Taking Cybersecurity Home

Home networks and the internet of things, without proper monitoring, represent a major security gap wedged open all the wider by the onset of the COVID-19 pandemic. (Read: The Rush to the Edge) The devices in our homes are proliferating faster than ever. It's not just the ones you access your email on anymore, like your phone and your laptop; it's your "Alexa" and all the lightbulbs she controls, your doorbell, your baby monitor. And, with lockdown conditions shifting since last March, it's your kid's virtual classroom, your spouse's job, your mother's click-happy desktop computer. When all of these potential entry points are connected through the same network you use to conduct your firm's business, it puts the security of the whole firm at risk. Thus, containerization is an invaluable focus for your organization's security roadmap, as well as device management and multifactor authentication.

Protecting the Empty Office

We may be heading back into our offices in the year 2021, but it won't be immediate, and it won't be particularly simple. Now that the workforce is more locationally flexible, new gaps open up in the form of devices traveling into and out of the office space, potentially decreased physical security at office sites, and user error and confusion when it comes to complying with company security policies. Another risk while most employees are still working from home is that they will be more vulnerable to social engineering and phishing attacks, because it's harder now to know everyone at the company well enough to catch spoof emails sent in their name. The best way to protect your company from falling prey to these sorts of attacks is to educate users so they know what signs to look out for.

Shedding Light on Shadow IT

Security experts talk about shadow IT, the phenomenon of employees working outside of the constructs of organizational policy--not for any malicious reason, but purely out of convenience for the sake of doing their jobs as best they know how.
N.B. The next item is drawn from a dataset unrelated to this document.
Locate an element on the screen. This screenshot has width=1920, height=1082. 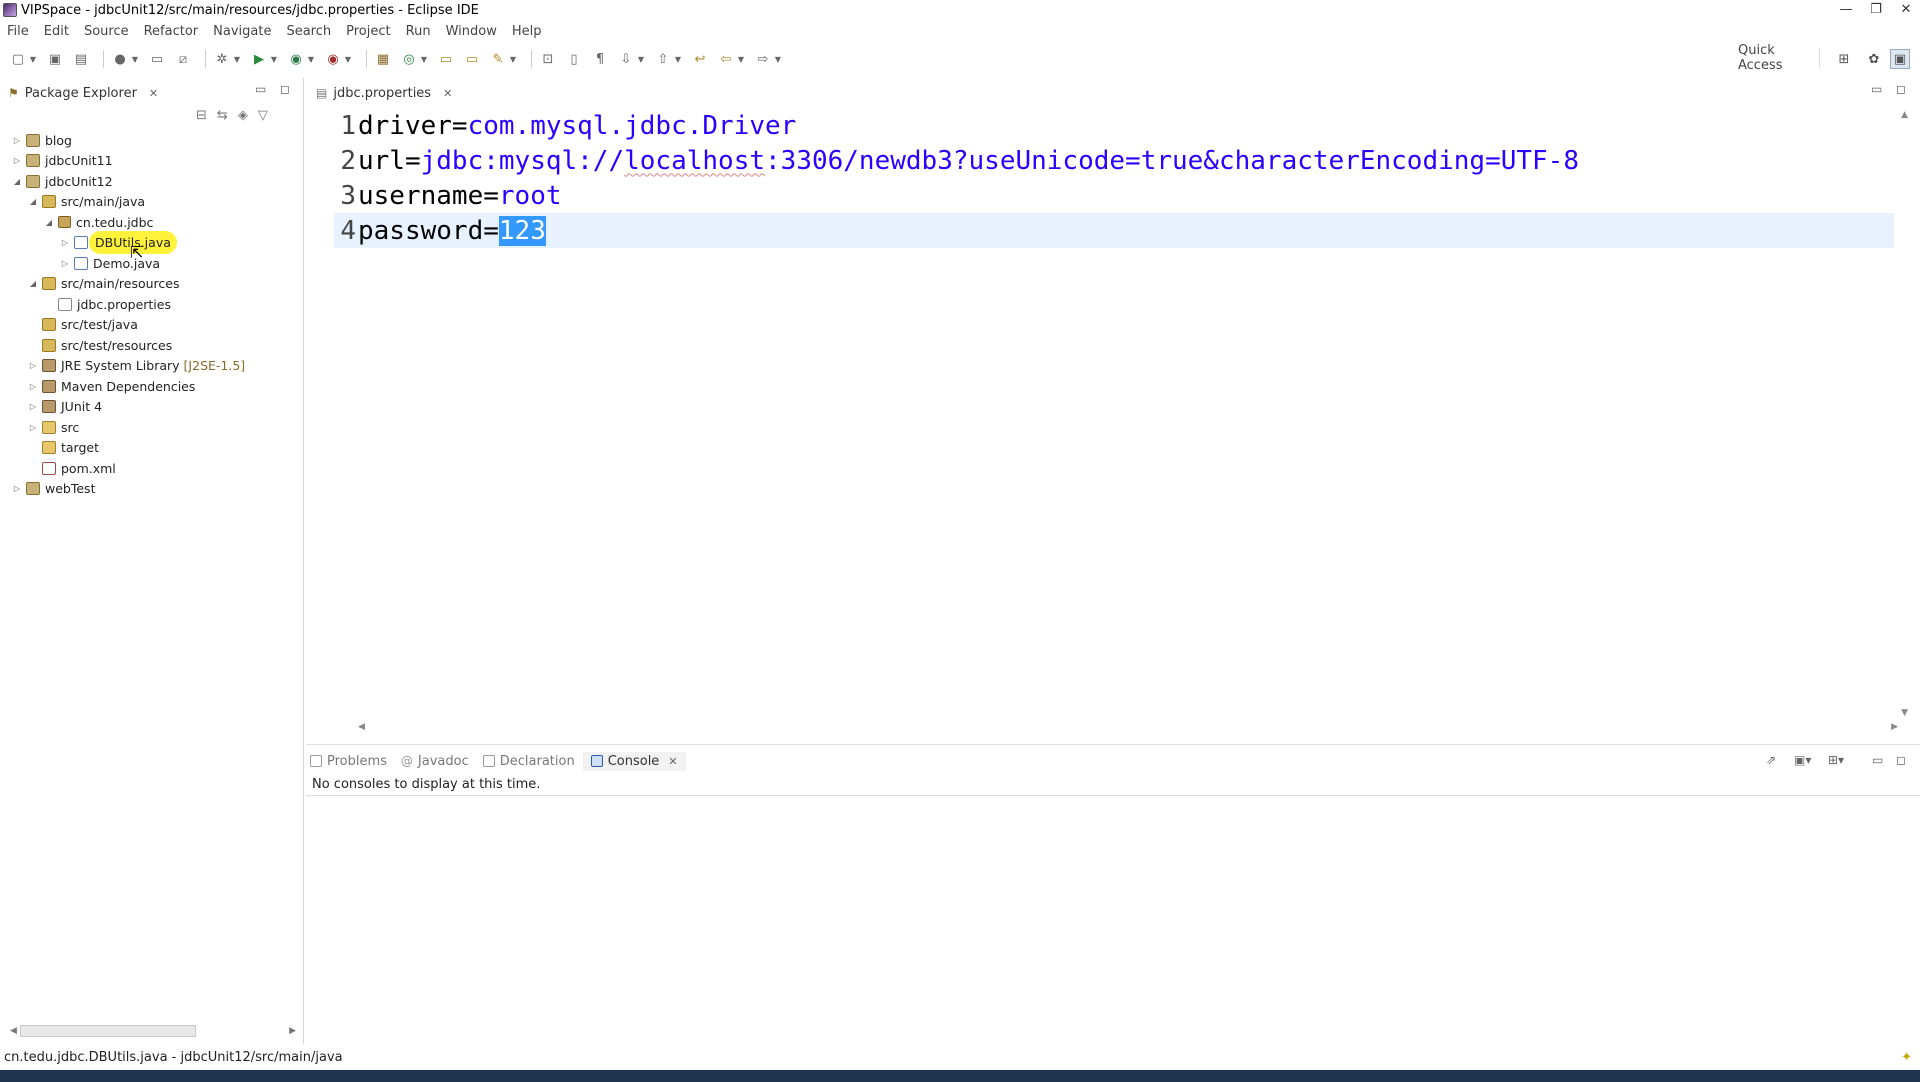
open-task-icon: ▭ is located at coordinates (472, 59).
However well intentioned the use of Whatsapp as a collaboration platform may be, the risk of data loss, corruption, or leakage is substantial, and it is in everyone's best interest for the organization to rigorously maintain boundaries between work applications and play applications. There are many ways to collaborate within the strictures of a safe network. It is the job of the organization to ensure separation of home and corporate devices, or else use an encapsulated system such as a virtual desktop infrastructure to keep corporate data safe.

Training the Risk Away

Shadow IT is one of several risks that can be mitigated with proper training and tabletop exercises. When cyber incidents do occur, the way they are handled makes a big difference in how badly your firm is affected. Making clear the security roles and responsibilities to everyone at your firm before a threat arrives is imperative for successful incident response. The last year may have posed a challenge to your firm's current security training regimen as you rushed to meet the demands of a newly distributed workforce. Have no fear! Simply amend your trainings to include home working scenarios, and make time for delayed trainings or tabletop exercises that may have fallen by the wayside in all the year's turmoil. The work you do to educate your employees now will be invaluable in the new year as you explore what new challenges there are still to face. Also, the more consistent and clear you can be with your policies, the safer you can keep the return to the workplace (or to a semi-centralized workforce, if you go that direction.)

Addressing Third Party Weaknesses

Gaps incurred by vendors and other third party organizations may go unnoticed without regular due diligence. Of course your firm has always vetted third parties to ensure they won't pose a risk to you or your clients, but just one certification won't do. This year has been hard for everybody, sending security professionals at every kind of organization scrambling to keep up with increased threat levels and a departure from their accustomed level of control. If this process has left one of your trusted partners vulnerable to cyber attacks, you need to know about it. Regular assessment and recertification of your vendors is crucial to your own clients' security.